El conjunto es bastante potente, desde luego, y esperemos que tenga continuidad. Hay algo que se olvida en este revival que no es tal, y es el hecho de que, sin un público de miles de compradores, las revistas están abocadas a no pagar o pagar muy poco. Y de esta forma es muy difícil mantener una periodicidad de revista clásica, por no hablar de que el trabajo que supone coordinar algo como Voltio es enorme. Es, además, un producto muy cuidado y barato —12€—, que, según sus responsables, aparecerá cada seis meses. Con esa intención, creo que puede convertirse en un pequeño acontecimiento, en una cita semestral que alcance cierta solidez y no se agote en sí misma, renovando la plantilla en cada número e incorporando nuevas caras: es decir, una antología mucho más cercana a Kramers Ergot o a la revista de Nobrow que a Zona 84.

Desear lo que no tenemos es parte de la naturaleza humana. En las artes, las nuevas generaciones siempre se han caracterizado por rebelarse contra los usos de sus mayores. Los autores de Voltio —como ellos mismos explicaron en la presentación del título en Madrid—, que llegaron a un mercado en el que la libertad creativa y los formatos extensos ya estaban plenamente aceptados, echan en falta poder hacer historias cortas, y se organizan para poder hacerlas, pensando que en los nuevos hábitos culturales —y la cultura, es obvio, siempre se está transformando— puede tener cabida su propuesta, sobre todo entre un público joven como el que sigue Hora de aventuras o Historias corrientes, pero también entre el público adicto a los fanzines, donde abundan las antologías y las historias cortas. Por su parte, La resistencia insiste en un modelo que en el pasado no despertó el suficiente interés entre el público —y no será por falta de calidad— como para gozar de estabilidad más allá de unos pocos años. Esperan que ahora el mercado sí esté abierto a su propuesta, en un gesto casi romántico, que tiene mucho de manifiesto a favor de un modelo de revista que nunca ha sido masivo, y de un modo de contar historias cortar para el que quieren encontrar un espacio.

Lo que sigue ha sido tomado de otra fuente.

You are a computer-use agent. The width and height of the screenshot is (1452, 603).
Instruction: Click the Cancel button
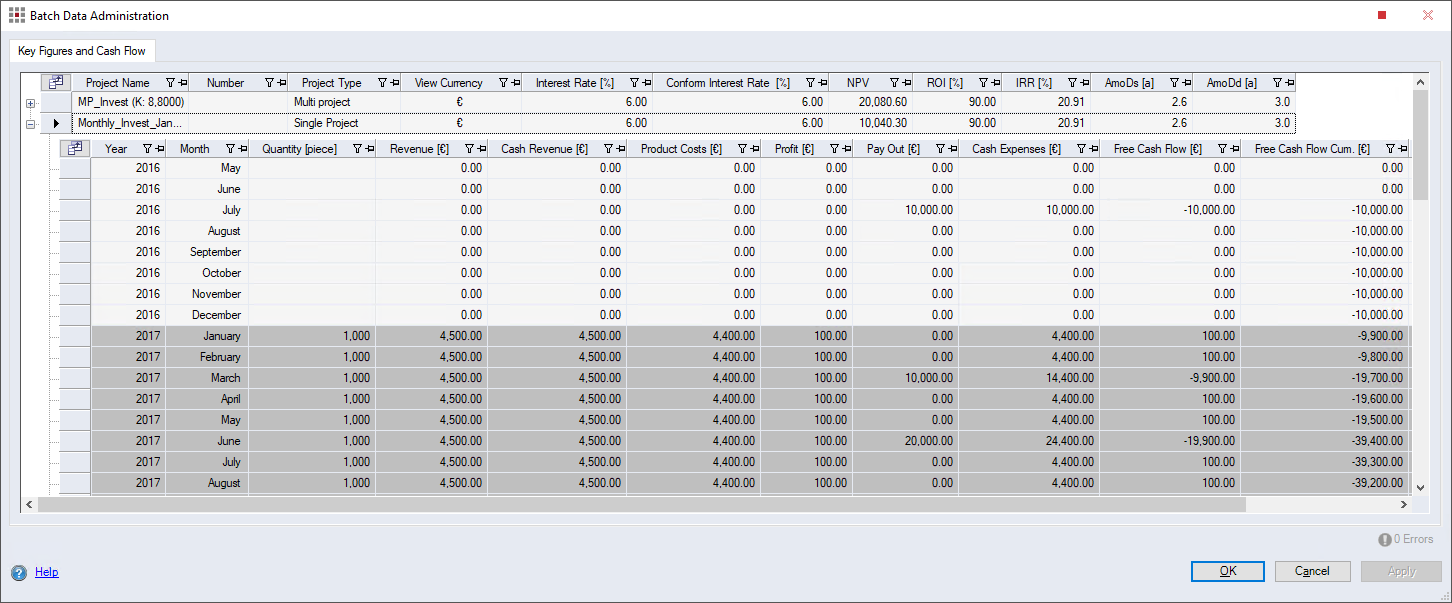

Dado que siempre hay cierto grado de incertidumbre e impredecibilidad en todo esto —de lo contrario todos los editores acertarían siempre—, es muy complicado saber qué va a pasar, y cómo va a reaccionar el público a ambas propuestas. Todo lo que he vertido en este texto sobre esta cuestión es, simplemente, mi impresión personal. De lo que sí estoy convencido, no obstante, es que la «vuelta de las revistas», entendiendo por revistas una publicación como las de los años ochenta, no se va a producir. No en un mercado que ha perdido el hábito de comprarlas desde hace casi veinte años, no con los intereses actuales por parte de los autores, ni con los costes de hoy en día, ni, por supuesto en un país en el que apenas hay quioscos. Cualquier intento de recuperar su espíritu debería pasar por la búsqueda de nuevos modelos que se ajusten a los hábitos de consumo actuales, mirando al formato de libro, con buenas ediciones, y siendo realistas respecto a las posibilidades de venta y supervivencia, creando propuestas que puedan interesar al público actual, y no sólo a los aficionados mayores y nostálgicos. La nostalgia, en esto como en todo, no suele ser buena consejera.